Exercise prompt: Somewhere below is a line with "You are a computer-use" and, later, a line with "Instruction: Add a Comparison symbol"; repeat those two lines and all the lines between them, exactly as they are.

Given data:
▼

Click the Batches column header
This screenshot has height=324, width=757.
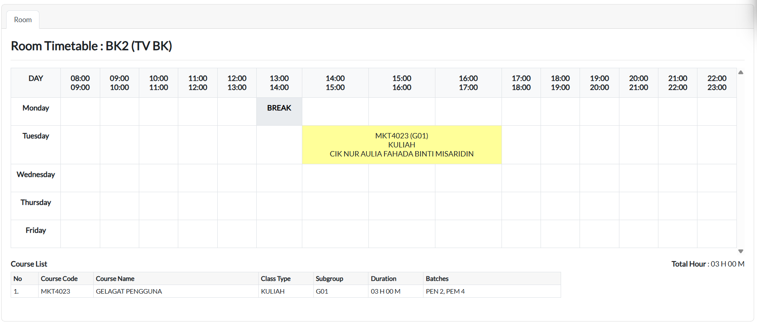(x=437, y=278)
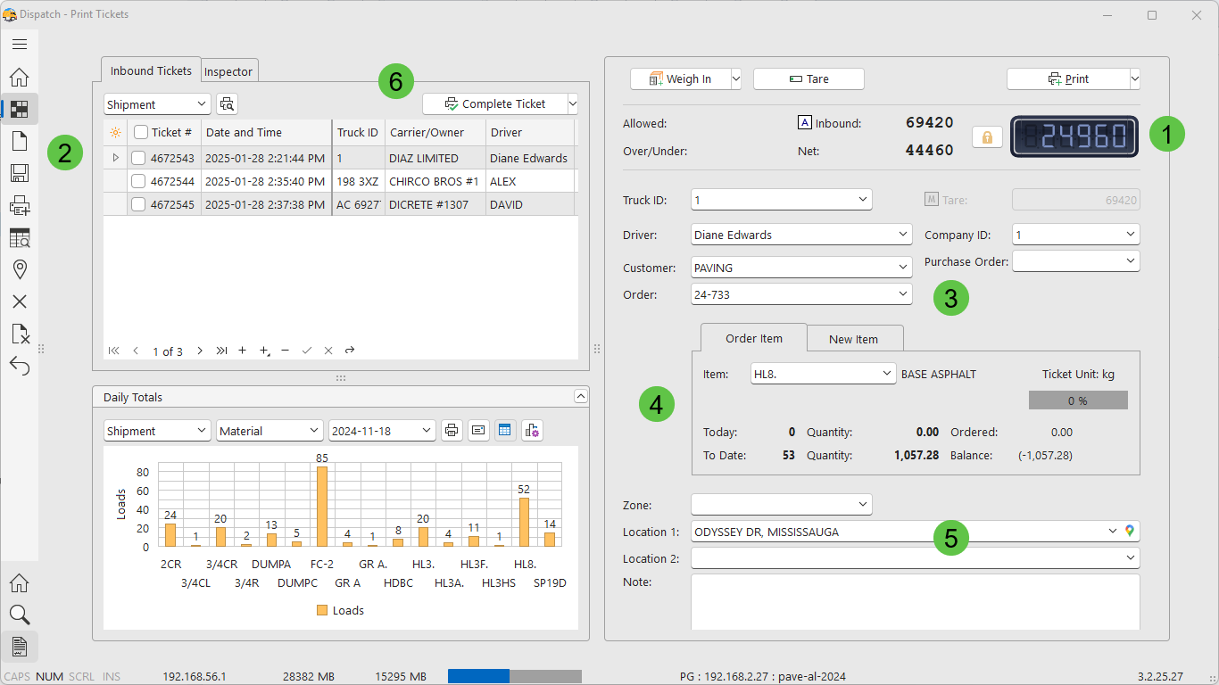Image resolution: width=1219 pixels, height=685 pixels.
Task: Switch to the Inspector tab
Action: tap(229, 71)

▲
▼

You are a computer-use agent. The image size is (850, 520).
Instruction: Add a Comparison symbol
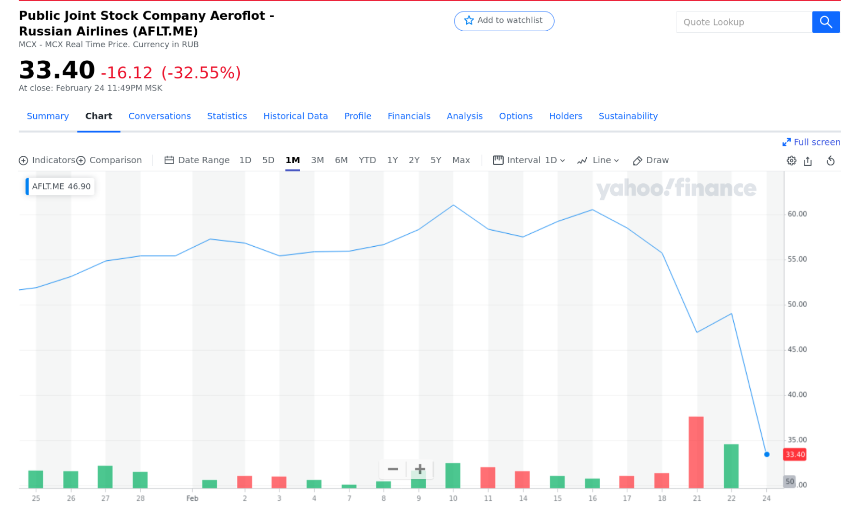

▲

Result of the exercise:
You are a computer-use agent. The image size is (850, 520).
Instruction: Add a Comparison symbol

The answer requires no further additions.